[[ Text segment open ]]
And generating a “list of gun buyers” creates the obvious risk that law-abiding consumers’ information will be leaked, discovered, hacked, or otherwise obtained and misused by those who oppose Americans exercising their Second Amendment rights.

It was then that they dropped a line that should be giving the credit card companies chills, as it opens the door for the AGs to start investigating these companies and levying massive fines:

We are further concerned that financial institutions that place their desired public policy outcomes ahead of the well-being of their investors do so in derogation of their fiduciary obligations.

Companies can’t do that. They have to put their fiduciary obligations to their shareholders first. If they don’t do so, if they put wokeness ahead of earning a return for their owners, the shareholders, they can be sued. Action can be taken to stop them and financial penalties levied. If the AGs follow up with words, that line could be the basis.

But there was another line too, coming toward the end of the letter:

Press releases from public officials make clear that the new merchant code was created and adopted in concert with various state actors, which may additionally create the potential for both civil and criminal liability for conspiracy to deprive Americans of their civil rights.

Companies can’t work with the government or at the behest of the government to deny Americans their rights. Then it’s just state action by a different name, and so the company can be stopped.

We’ll see what happens. But, in the letter, the AGs offered up two potential avenues for taking legal action if Visa and other credit card companies don’t back down.
[[ Text segment closed ]]
* [Tasks]:
**A)** Please translate this sentence from the piece on the attorneys general's letter into Spanish: "They have to put their fiduciary obligations to their shareholders first."
**B)** Repeat word for word the part of the piece on the attorneys general's letter that starts at the words "It was then" and ends after "be the basis.".
[[ Data excerpt open ]]
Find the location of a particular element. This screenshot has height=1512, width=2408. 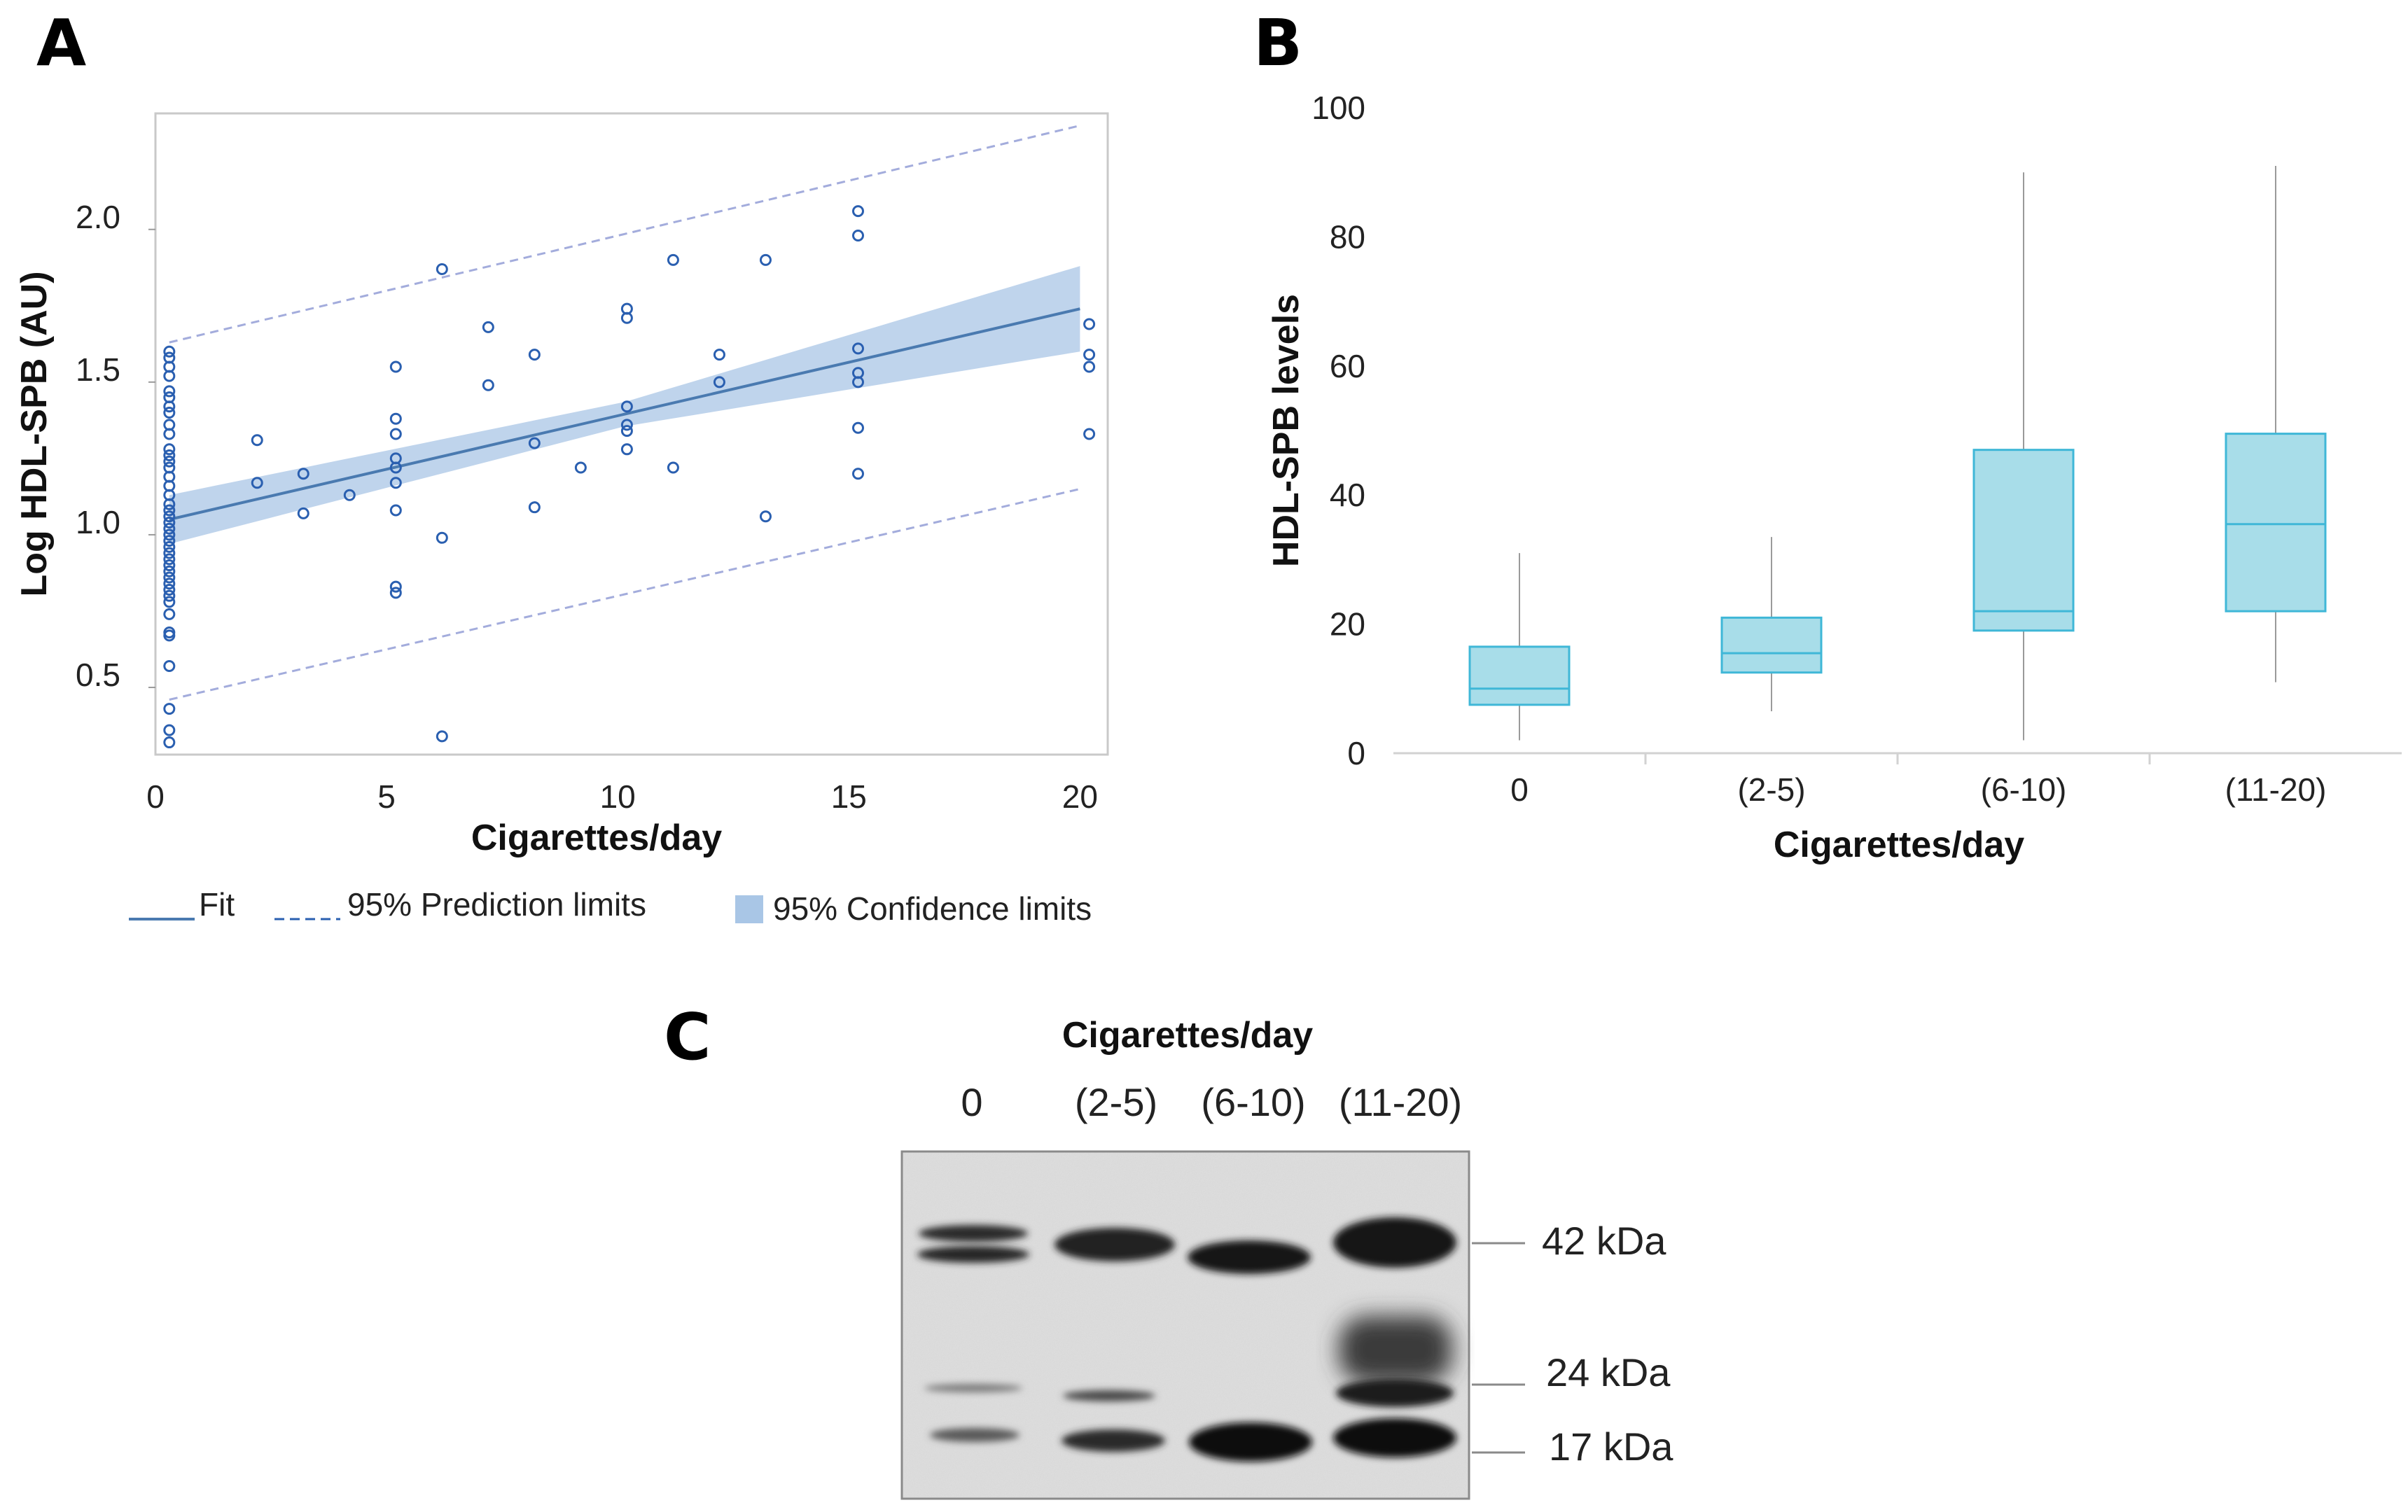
[[ Data excerpt closed ]]
* [Results of the exercise]:
**A)** Tienen que poner en primer lugar sus obligaciones fiduciarias con sus accionistas.

**B)**
It was then that they dropped a line that should be giving the credit card companies chills, as it opens the door for the AGs to start investigating these companies and levying massive fines:

We are further concerned that financial institutions that place their desired public policy outcomes ahead of the well-being of their investors do so in derogation of their fiduciary obligations.

Companies can’t do that. They have to put their fiduciary obligations to their shareholders first. If they don’t do so, if they put wokeness ahead of earning a return for their owners, the shareholders, they can be sued. Action can be taken to stop them and financial penalties levied. If the AGs follow up with words, that line could be the basis.